[Work required]:
Find every line in the items below that contains the word "computer", with case counting, and copy each such line.

[Data supplied]:
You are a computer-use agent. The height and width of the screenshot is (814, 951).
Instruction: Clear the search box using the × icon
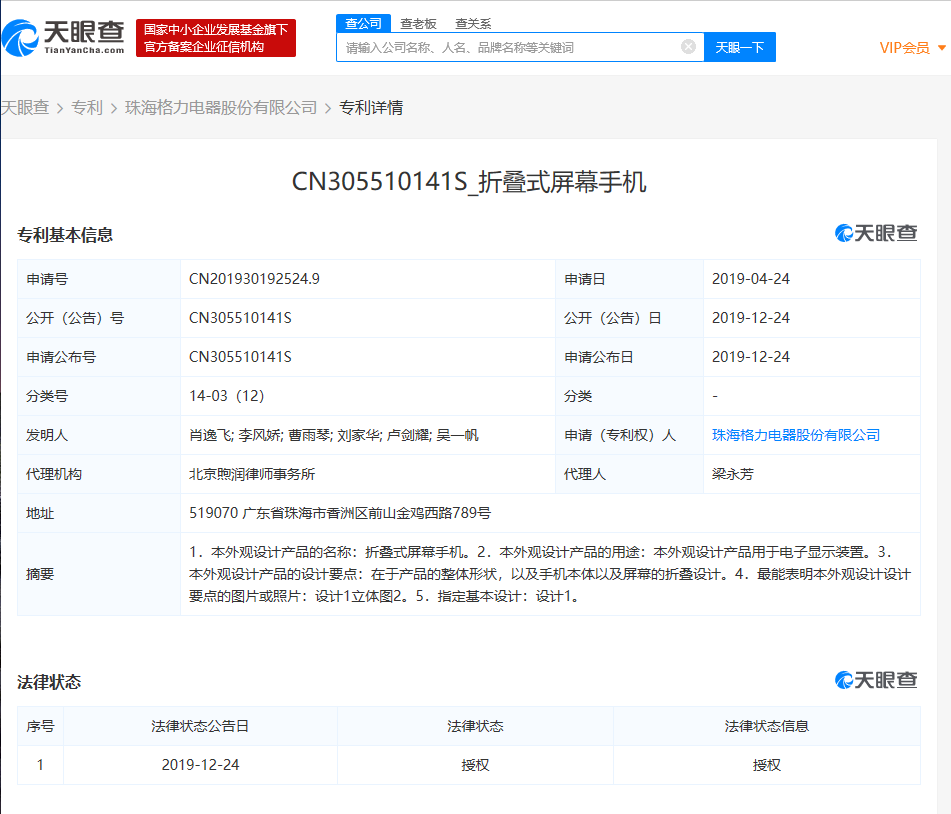tap(687, 46)
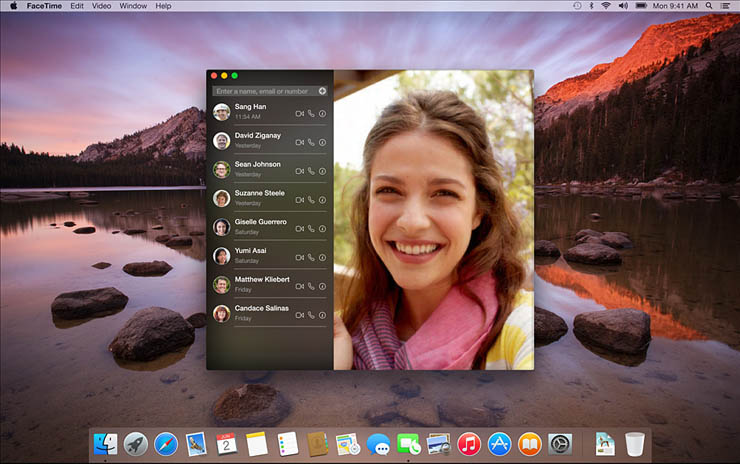Screen dimensions: 740x464
Task: Open the Video menu
Action: pyautogui.click(x=102, y=6)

[Task result]:
You are a computer-use agent. The height and width of the screenshot is (814, 951).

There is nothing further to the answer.